Consider |x - 5| = 2.
On the number line, this literally means all numbers x
that are 2 units away from the number 5.
Draw the number line and circle 5.
What are the numbers 2 units away from it?
They are 3 and 7.
You c an help your student by drawing a soccer player at 5.
Then the soccer player kicks the ball 2 units left or two units right.
For |x – 5| > 2,
this means that the soccer player kicks the ball so hard that it flies past 3 and 7
The ball goes beyond the number 7 to the right.
The ball can also go beyond the number 3 to the left.
So the solution is x > 7 or x < 3.
For |x – 5| < 2,
the soccer player kicks the ball softly enough so that it doesn’t go past 3 or 7.
In fact, it stays bounded between the goalies at 3 and 7.
So 3 < x < 7 is the solution.
For your problem, we have |x + 4| > 10.
If your student knows negative numbers, then |x + 4| = |x – (-4)| > 10.
So the soccer player now stands on the number -4 and kicks it more than 10 yards.
The goalies are standing 10 yards away from the player, they’re standing at
6 and -14.
So the soccer player kicks it past the guy at 6 or past the guy at -14.
So x > 6 or x < -14.
Thank you very much. I will do this for the student.
For |9x – 5| < 4, that’s trickier.
but notice now that we understand how to solve inequalities of the form
|x – A| < B. The player stands at A, kicks the ball softer than B units.
The goalies are located at A + B and A – B.
If we can boil |9x – 5| < 4 to something equivalent of the form |x – A| < B,
then we can use our previous understanding.
To go from |9x – 5| < 4 to |x – A| < B,
we can just divide both sides by 9.
This gives us an equivalent inequality |x – (5/9)| < (4/9).
Then the soccer player stands at 5/9 and kicks it softly so that it’s between the goalies,
located (5/9) + (4/9) and (5/9) – (4/9).

■ DATASET CONTENT ■
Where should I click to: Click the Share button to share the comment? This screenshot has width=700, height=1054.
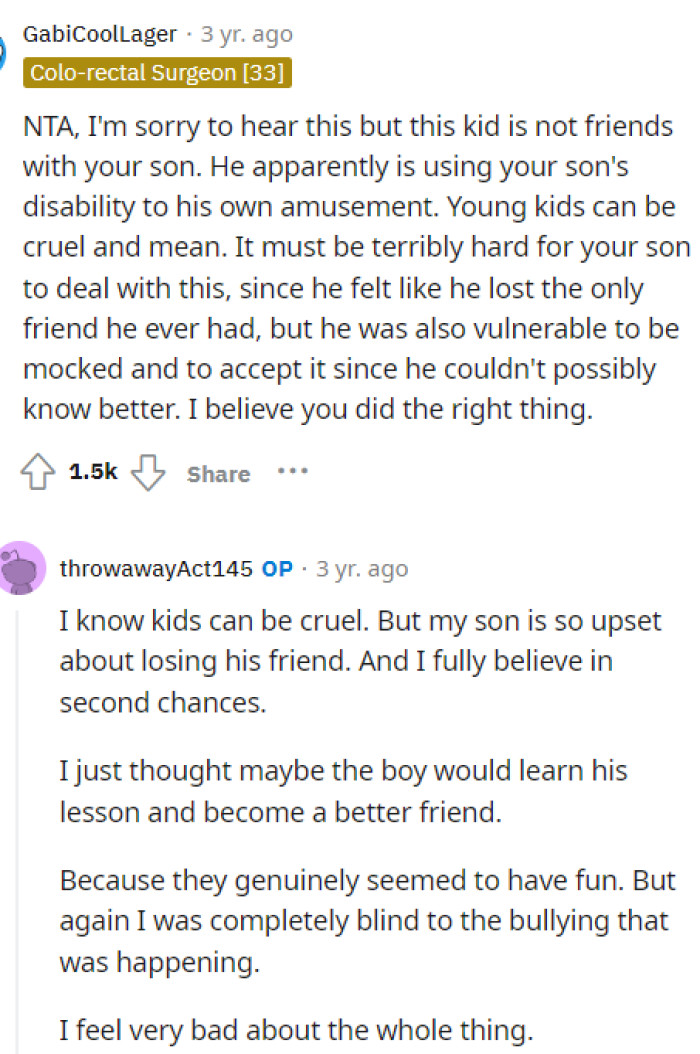tap(217, 473)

■ AIM OF THE EXERCISE ■
Write out the full soccer-player explanation of absolute value inequalities above, word for word.

■ SOLUTION ■
Consider |x - 5| = 2.
On the number line, this literally means all numbers x
that are 2 units away from the number 5.
Draw the number line and circle 5.
What are the numbers 2 units away from it?
They are 3 and 7.
You c an help your student by drawing a soccer player at 5.
Then the soccer player kicks the ball 2 units left or two units right.
For |x – 5| > 2,
this means that the soccer player kicks the ball so hard that it flies past 3 and 7
The ball goes beyond the number 7 to the right.
The ball can also go beyond the number 3 to the left.
So the solution is x > 7 or x < 3.
For |x – 5| < 2,
the soccer player kicks the ball softly enough so that it doesn’t go past 3 or 7.
In fact, it stays bounded between the goalies at 3 and 7.
So 3 < x < 7 is the solution.
For your problem, we have |x + 4| > 10.
If your student knows negative numbers, then |x + 4| = |x – (-4)| > 10.
So the soccer player now stands on the number -4 and kicks it more than 10 yards.
The goalies are standing 10 yards away from the player, they’re standing at
6 and -14.
So the soccer player kicks it past the guy at 6 or past the guy at -14.
So x > 6 or x < -14.
Thank you very much. I will do this for the student.
For |9x – 5| < 4, that’s trickier.
but notice now that we understand how to solve inequalities of the form
|x – A| < B. The player stands at A, kicks the ball softer than B units.
The goalies are located at A + B and A – B.
If we can boil |9x – 5| < 4 to something equivalent of the form |x – A| < B,
then we can use our previous understanding.
To go from |9x – 5| < 4 to |x – A| < B,
we can just divide both sides by 9.
This gives us an equivalent inequality |x – (5/9)| < (4/9).
Then the soccer player stands at 5/9 and kicks it softly so that it’s between the goalies,
located (5/9) + (4/9) and (5/9) – (4/9).